As Jayuya fell to American guns, on November 1, 1950, two Puerto Rican nationalists attacked presidential guards stationed outside the Blair House in Washington D.C. where President Truman was living while the White House was being renovated. Truman opened a window of Blair House when he heard the gun battle erupt, but as presidential assassination attempts go this was fairly remote, a gun battle between two nationalists and presidential guards that left one nationalist and one guard, Leslie Coffelt, dead. On March 1, 1954, four Puerto Rican nationalists, including Lolita Lebron (1919-2010), unfurled a Puerto Rican flag from the visitors’ gallery of the House of Representatives and began shooting randomly to the floor below. Five Congressmen were injured and all four attackers were arrested. A note in the Lebron’s purse read in part: “The United States of America is betraying the sacred principles of mankind in their continuous subjugation of my country.”
The shooters spent 25 years in prison until being pardoned by President Carter.
The caption of this Chinese poster read “U.S. Imperialism Get Out of South Vietnam.” There were gradations within the opposition to the war in Vietnam. From center to left – peace movement, anti-war movement, anti-imperialism movement. The Left in large part embraced Ho Chi Minh, North Vietnam, and the Vietcong as the heroes of the war in Vietnam. The portrayal of Vietnamese fighters as heroic, firm, and determined was a steady theme.

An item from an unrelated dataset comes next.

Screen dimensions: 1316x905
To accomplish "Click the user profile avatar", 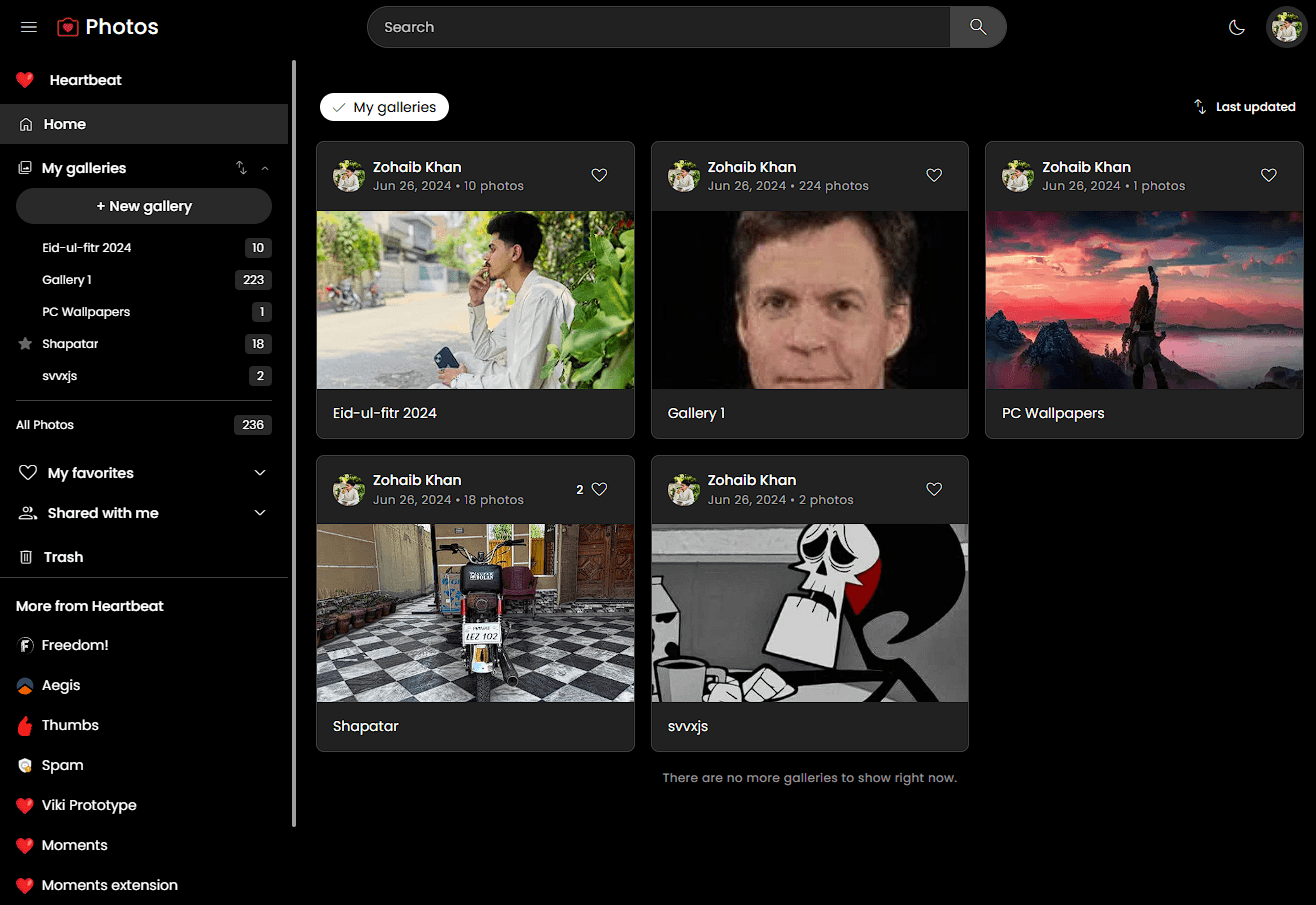I will pos(1286,27).
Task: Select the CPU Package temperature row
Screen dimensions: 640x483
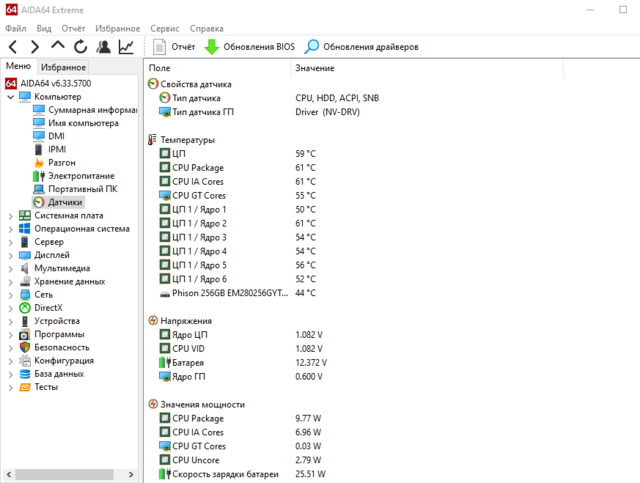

Ernesto “Che” Guevara was a major figure in the Cuban revolution. He was executed by CIA-led Bolivian Army troops in Bolivia on October 9, 1967. His image was a ubiquitous symbol of revolution for the counterculture of the 1960s. I haven’t tracked down this poster. There were many.
Operation Babylift was a program in the the closing days of the Vietnam when more than 3000 babies were airlifted from Saigon orphanages and delivered to adoptive families in the US, Canada, Britain, Europe and Australia.
It was the largest mass adoption in history. The recently victorious nationalist Vietnamese government considered it a politically-motivated act of kidnapping.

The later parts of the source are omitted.